Does anyone know whether a tissue valve is better (more efficient etc) than a mechanical valve. i.e. does a tissue valve give a better sporting performance?
Nice story, Ski Girl, and at TWO MONTHS post-op!?! Unfortunately, I've seen a lot of reports that are much less "nice" -- including a recent exchange here about "heart vs. brain" or some such.
RunMartin, I'd think that enough studies have been done on the hemodynamic performance of both kinds of valves, that it should be pretty easy for somebody (with free access to the studies and the data) to answer your question.
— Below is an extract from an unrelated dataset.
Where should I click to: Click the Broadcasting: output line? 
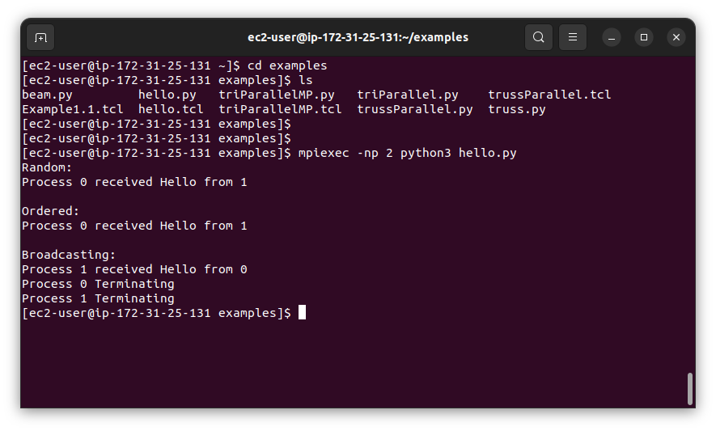coord(69,255)
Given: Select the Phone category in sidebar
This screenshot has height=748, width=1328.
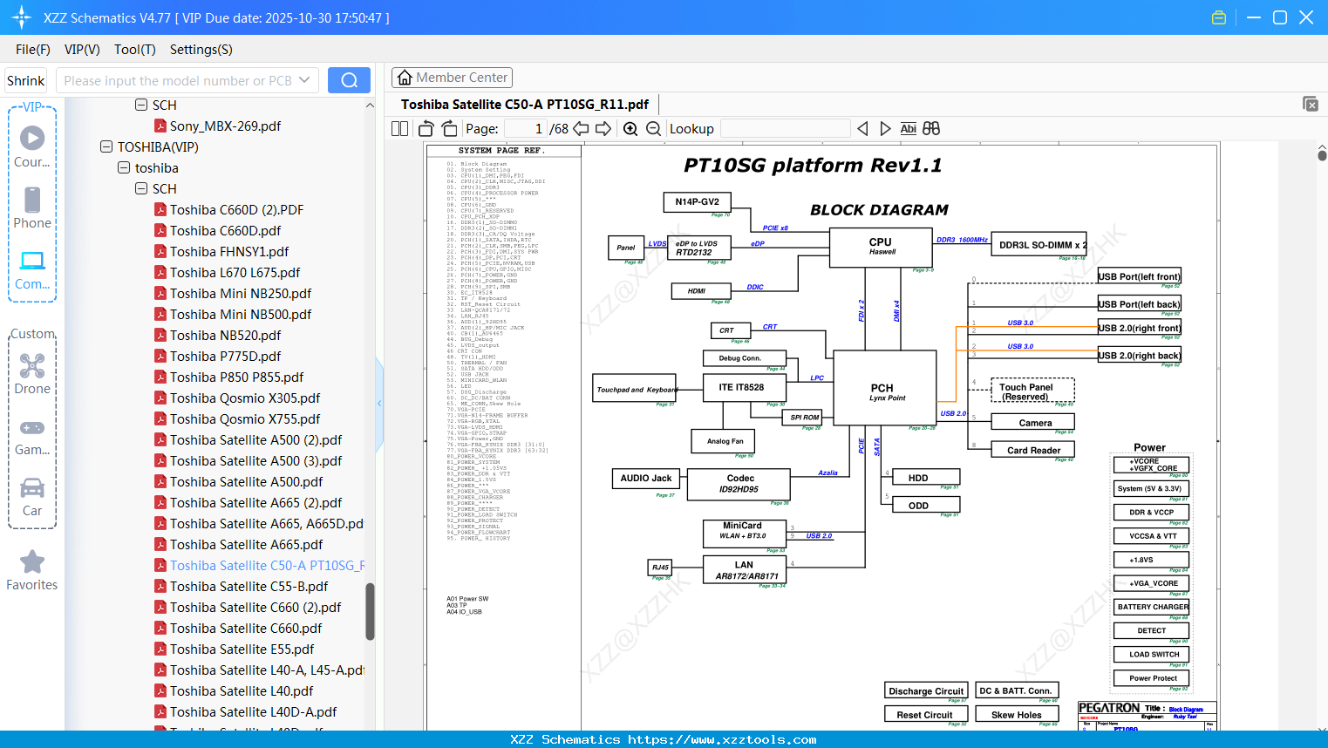Looking at the screenshot, I should pos(32,208).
E.g., I've discussed and linked a study that seems to prove that the extremely durable and well-tested Medtronicks Hancock II pig valve (which I just got, in AV position), has maybe 12% WORSE hemodynamics than the (almost as durable and well-tested) Carpentier-Edwards Perimount cow valve. And I'd assume that On-X and the others are cloberring each other with statistics, every chance they get. Between the two of them, the data should be available to answer your Q, even if nobody's exactly set out to answer it.
Another factor: I think lots of old and sick people with CHD (like my Dad in his 90s) get Coumadin, because it makes the blood easier to pump -- sort of equivalent to improving the hemodynamics of that person's valves, etc. So I'd assume that the nuisances and maybe even disadvantages of ACT, with the mech valves, may be accompanied by a significant hemodynamic advantage, which a jock might well notice...
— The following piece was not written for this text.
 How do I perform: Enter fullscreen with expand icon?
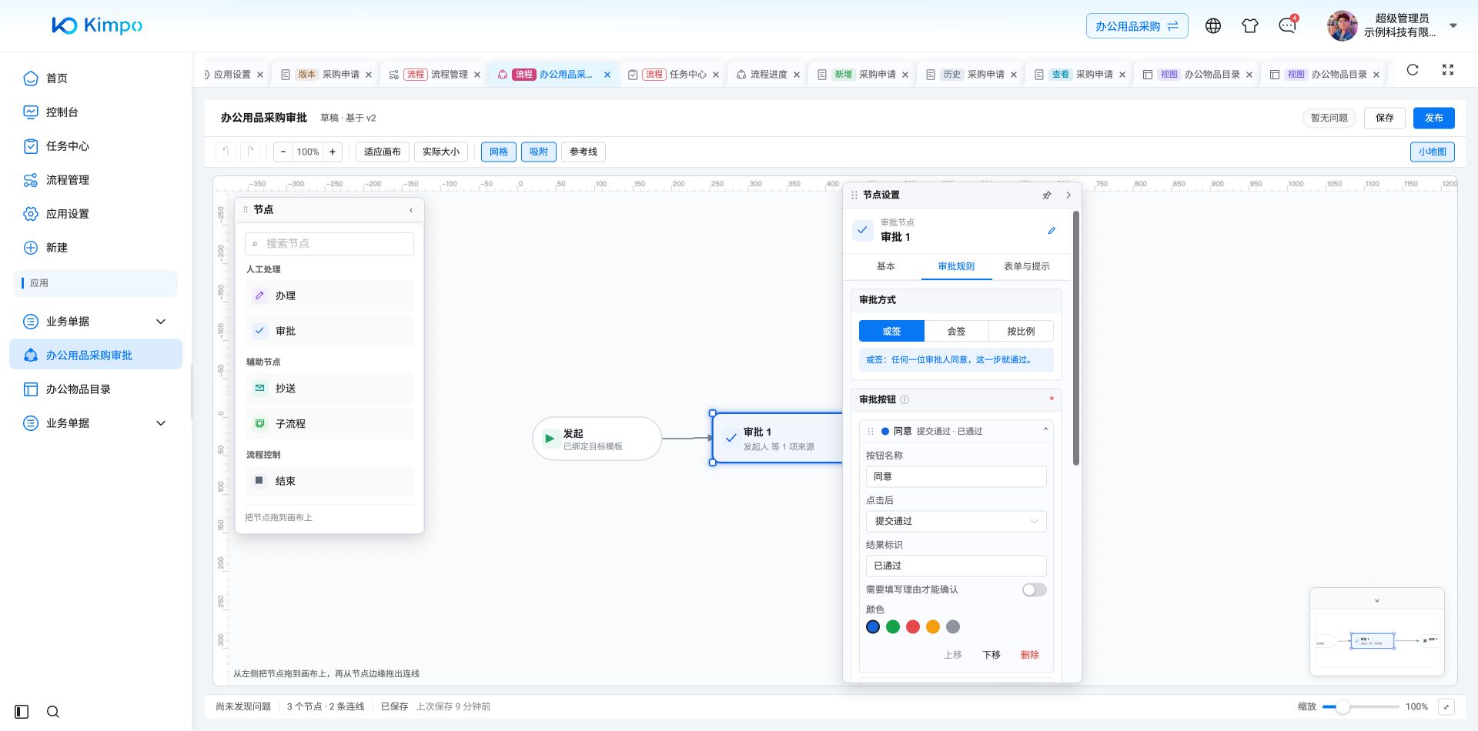pyautogui.click(x=1448, y=70)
Just a long shot: Did you remember to take the parking brake off your mech valve?
Near the bottom of www.onxlti.com/pro-con-heart-valve-replacement.html#pro-con-valve-replacement , On-x says :
"Homograft tissue heart valves Pro's:
Best efficiency of all valves on the market, tissue and mechanical.62-64"
So even On-x concedes that ONE tissue valve -- from a human donor -- beats their invention in hemodynamics.
So if Arnold Schwarzenegger is still running at top speed, that's probably why!
Lyn, AFAIK, my Dad didn't have a bad valve, BAV or otherwise. He did have a bout with Rheumatic Fever as a kid, and a couple of bouts with BE in old age. He never had heart surgery. As his circulation started fading toward ~90yo, he got some symptoms of CHF, and was put on Coumadin. Daily pills and weekly INR tests. We were all told it was to make his blood thinner, so it was easier to pump.
Maybe I'll start Googling THAT, after I finish on the mech-tissue hemodynamic stuff!
1) Bina, On-x didn't say the human/homograft valve LASTS a long time, but that it has good HEMODYNAMICS. (You'd think the two would go together, but they often seem not to.)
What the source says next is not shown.